» **ACTIVITY**:
Go through the listing and pick out each line with the word "agent" in it.

» **RECORD SET**:
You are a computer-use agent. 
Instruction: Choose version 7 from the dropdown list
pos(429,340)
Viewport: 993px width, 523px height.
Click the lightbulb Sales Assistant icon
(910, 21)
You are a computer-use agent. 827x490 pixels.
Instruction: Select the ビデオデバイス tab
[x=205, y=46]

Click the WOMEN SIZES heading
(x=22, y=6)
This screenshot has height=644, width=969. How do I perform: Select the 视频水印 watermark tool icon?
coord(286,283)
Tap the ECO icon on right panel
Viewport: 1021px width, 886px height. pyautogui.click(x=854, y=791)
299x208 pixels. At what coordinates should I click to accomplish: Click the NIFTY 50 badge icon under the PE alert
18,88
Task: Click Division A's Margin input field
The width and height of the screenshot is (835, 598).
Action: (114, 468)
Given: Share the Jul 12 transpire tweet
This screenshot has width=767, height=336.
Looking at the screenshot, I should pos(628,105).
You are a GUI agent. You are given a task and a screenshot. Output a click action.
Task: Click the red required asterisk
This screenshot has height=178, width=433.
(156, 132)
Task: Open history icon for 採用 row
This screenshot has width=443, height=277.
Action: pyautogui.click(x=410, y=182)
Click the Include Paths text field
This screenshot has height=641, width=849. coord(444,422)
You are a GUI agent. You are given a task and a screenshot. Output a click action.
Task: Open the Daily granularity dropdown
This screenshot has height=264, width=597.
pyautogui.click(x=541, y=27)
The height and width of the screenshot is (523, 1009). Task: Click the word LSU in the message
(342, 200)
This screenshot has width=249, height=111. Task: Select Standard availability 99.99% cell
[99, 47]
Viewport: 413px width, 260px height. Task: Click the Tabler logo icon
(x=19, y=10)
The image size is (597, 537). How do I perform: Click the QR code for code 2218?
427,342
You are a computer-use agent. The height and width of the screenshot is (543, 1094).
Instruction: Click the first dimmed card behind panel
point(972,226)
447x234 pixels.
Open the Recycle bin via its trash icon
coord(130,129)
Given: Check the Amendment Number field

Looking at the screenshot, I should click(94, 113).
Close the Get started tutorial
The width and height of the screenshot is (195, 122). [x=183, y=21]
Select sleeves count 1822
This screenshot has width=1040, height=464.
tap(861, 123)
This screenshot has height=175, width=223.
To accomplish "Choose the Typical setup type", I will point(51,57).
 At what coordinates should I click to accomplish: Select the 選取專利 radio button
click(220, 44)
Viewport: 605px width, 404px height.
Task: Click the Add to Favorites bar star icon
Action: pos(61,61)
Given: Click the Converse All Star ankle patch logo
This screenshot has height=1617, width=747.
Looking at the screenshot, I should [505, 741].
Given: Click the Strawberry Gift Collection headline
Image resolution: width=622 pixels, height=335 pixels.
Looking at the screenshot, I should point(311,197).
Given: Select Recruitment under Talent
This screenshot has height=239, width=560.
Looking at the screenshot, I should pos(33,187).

» **ANSWER FOR THE TASK**:
You are a computer-use agent. 
You are a computer-use agent. 827x490 pixels.
You are a GUI agent. You are given a task and a screenshot. Output a click action.
You are a GUI agent. You are given a task and a screenshot. Output a click action.
You are a computer-use agent. The height and width of the screenshot is (543, 1094).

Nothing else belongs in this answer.